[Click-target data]
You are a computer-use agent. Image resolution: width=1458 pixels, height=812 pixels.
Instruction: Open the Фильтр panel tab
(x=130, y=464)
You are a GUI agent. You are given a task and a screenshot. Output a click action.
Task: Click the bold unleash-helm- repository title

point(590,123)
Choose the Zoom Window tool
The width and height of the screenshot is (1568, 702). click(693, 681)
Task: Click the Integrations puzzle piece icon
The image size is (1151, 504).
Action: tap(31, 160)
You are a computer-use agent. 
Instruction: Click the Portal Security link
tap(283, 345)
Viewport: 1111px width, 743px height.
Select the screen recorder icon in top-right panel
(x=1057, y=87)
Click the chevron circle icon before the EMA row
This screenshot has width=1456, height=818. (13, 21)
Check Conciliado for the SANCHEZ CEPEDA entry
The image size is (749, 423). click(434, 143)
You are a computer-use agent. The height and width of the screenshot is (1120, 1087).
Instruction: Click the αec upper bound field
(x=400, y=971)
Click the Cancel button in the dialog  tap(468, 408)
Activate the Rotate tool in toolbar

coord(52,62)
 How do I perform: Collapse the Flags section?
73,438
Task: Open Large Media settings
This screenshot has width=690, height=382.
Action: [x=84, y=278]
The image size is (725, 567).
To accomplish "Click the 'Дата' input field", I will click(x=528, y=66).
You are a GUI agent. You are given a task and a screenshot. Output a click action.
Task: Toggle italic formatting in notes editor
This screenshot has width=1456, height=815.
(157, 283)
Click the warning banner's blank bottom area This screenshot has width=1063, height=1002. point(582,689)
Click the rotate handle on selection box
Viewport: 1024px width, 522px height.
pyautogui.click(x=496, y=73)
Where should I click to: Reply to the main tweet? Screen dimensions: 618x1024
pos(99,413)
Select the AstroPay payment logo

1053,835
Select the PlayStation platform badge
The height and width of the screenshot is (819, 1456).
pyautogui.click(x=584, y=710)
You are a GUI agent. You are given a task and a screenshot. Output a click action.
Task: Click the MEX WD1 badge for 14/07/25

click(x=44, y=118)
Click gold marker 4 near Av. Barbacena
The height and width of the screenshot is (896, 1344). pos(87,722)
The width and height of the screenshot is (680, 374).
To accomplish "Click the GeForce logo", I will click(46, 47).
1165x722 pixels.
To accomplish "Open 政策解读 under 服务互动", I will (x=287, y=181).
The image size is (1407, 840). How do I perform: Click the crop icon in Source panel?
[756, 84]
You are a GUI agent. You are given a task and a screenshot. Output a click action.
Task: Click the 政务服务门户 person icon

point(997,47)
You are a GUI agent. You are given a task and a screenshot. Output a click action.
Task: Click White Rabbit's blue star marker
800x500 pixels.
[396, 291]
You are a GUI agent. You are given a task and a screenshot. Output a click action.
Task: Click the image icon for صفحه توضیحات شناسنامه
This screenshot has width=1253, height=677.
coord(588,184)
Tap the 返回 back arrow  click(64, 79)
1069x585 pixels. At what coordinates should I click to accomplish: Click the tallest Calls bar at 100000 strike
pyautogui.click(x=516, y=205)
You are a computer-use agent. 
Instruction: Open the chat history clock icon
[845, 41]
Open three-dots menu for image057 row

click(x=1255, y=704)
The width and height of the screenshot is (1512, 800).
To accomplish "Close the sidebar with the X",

Objective » Can you print the lines from the one containing "The image size is (725, 567)." through the one containing "Click the warning", both included, without changing anything?

Answer in full »
The image size is (725, 567).
To accomplish "Click the 'Дата' input field", I will click(x=528, y=66).
You are a GUI agent. You are given a task and a screenshot. Output a click action.
Task: Toggle italic formatting in notes editor
This screenshot has width=1456, height=815.
(157, 283)
Click the warning banner's blank bottom area This screenshot has width=1063, height=1002. point(582,689)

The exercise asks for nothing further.